I’m on the steppe which is kind of romantic though a bit featureless and way in the distance on my left, to the south, are the Lli Alatau mountains (part of the northern Tian Shan range) and they have snow on them. I had always thought of the steppe as covered in swishing long green grass, almost right, grass yes, but it has been over a hundred (38C) degrees here every day for five months so its rather brown or “golden’ like California before the rains start. (Quick aside: Here I am miles out in the Kazakh steppe and my phone rings! It’s Julia from California! She must be psychic.) We just stopped so that Mucheed, driver, can imbibe a shot of the national drink, fermented mare’s milk (Kumis) with bits in, no thanks, I’ll stick with the pink stuff!
The steppe is actually rather fabulous, it’s so vast and I can see it stretching away into the haze in the distance with the occasional village far, far away. Farming seems to be what they do here; there are sheep, the occasional cow, goats, horses (sorry about that) and much hay baling of the swishing grass. If you have passed the time with the Great Russian authors and poets you must agree they did a much better job of waxing lyrical about the steppes than me. Perhaps we should just leave it to them.
Of course sometimes things don’t actually work out as planned and today the border was closed to vehicle traffic. Sergei met us on the Kazakh side and then helped with my bags across the very short border crossing. Emigration took about a minute, immigration a little less and he had parked his car very close to the barrier which meant leaving one country and arriving in another took about five minutes, there was no sign of Customs. It was an almost pleasant experience.
Mountains.
The rolling steppe.
Glad you’re keeping you promise!

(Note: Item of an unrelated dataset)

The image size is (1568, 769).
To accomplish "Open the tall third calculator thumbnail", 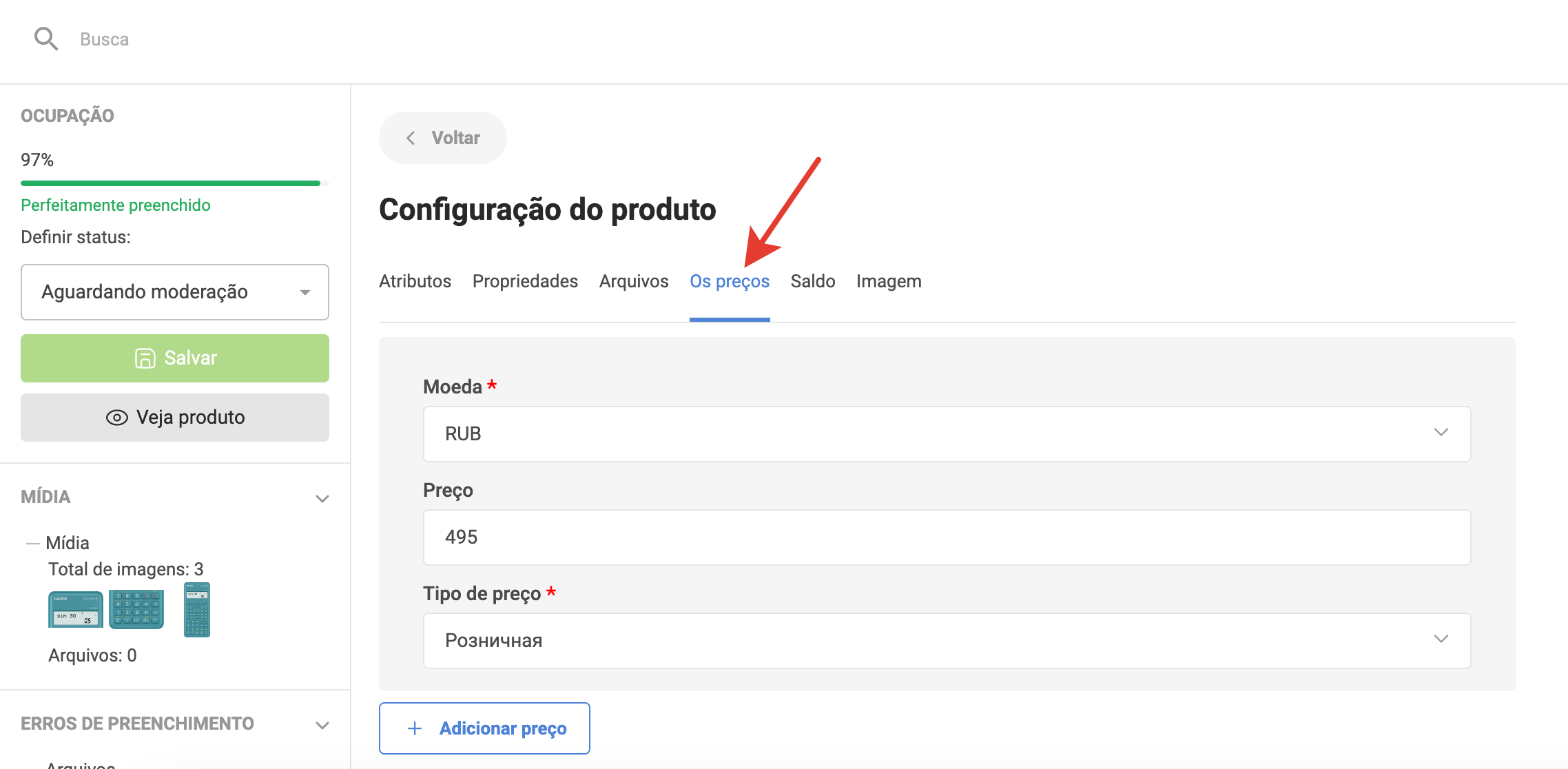I will coord(196,609).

Quite a journey.
I’m trying hard Victoria.
It was, as you say, quite a journey, but quite an easy one for a change.
Thanks Vicky xx
Pleased to hear your border crossing was painless although I am quite a fan of border crossing on foot – we spent 4 hours crossing from Croatia to Montenegro by vehicle; on the way back we got a taxi to the border, walked across, got another taxi from the other side!
Trying to remember the border crossing from Croatia to Montenegro, It was on top of a hill wasn’t it?
But wait a minute, I thought you were on a sailboat!!
Glad there were no heroics!
An interesting journey.
Mother
Nope, no heroics, I leave that to others.
It was an interesting journey though, you are correct.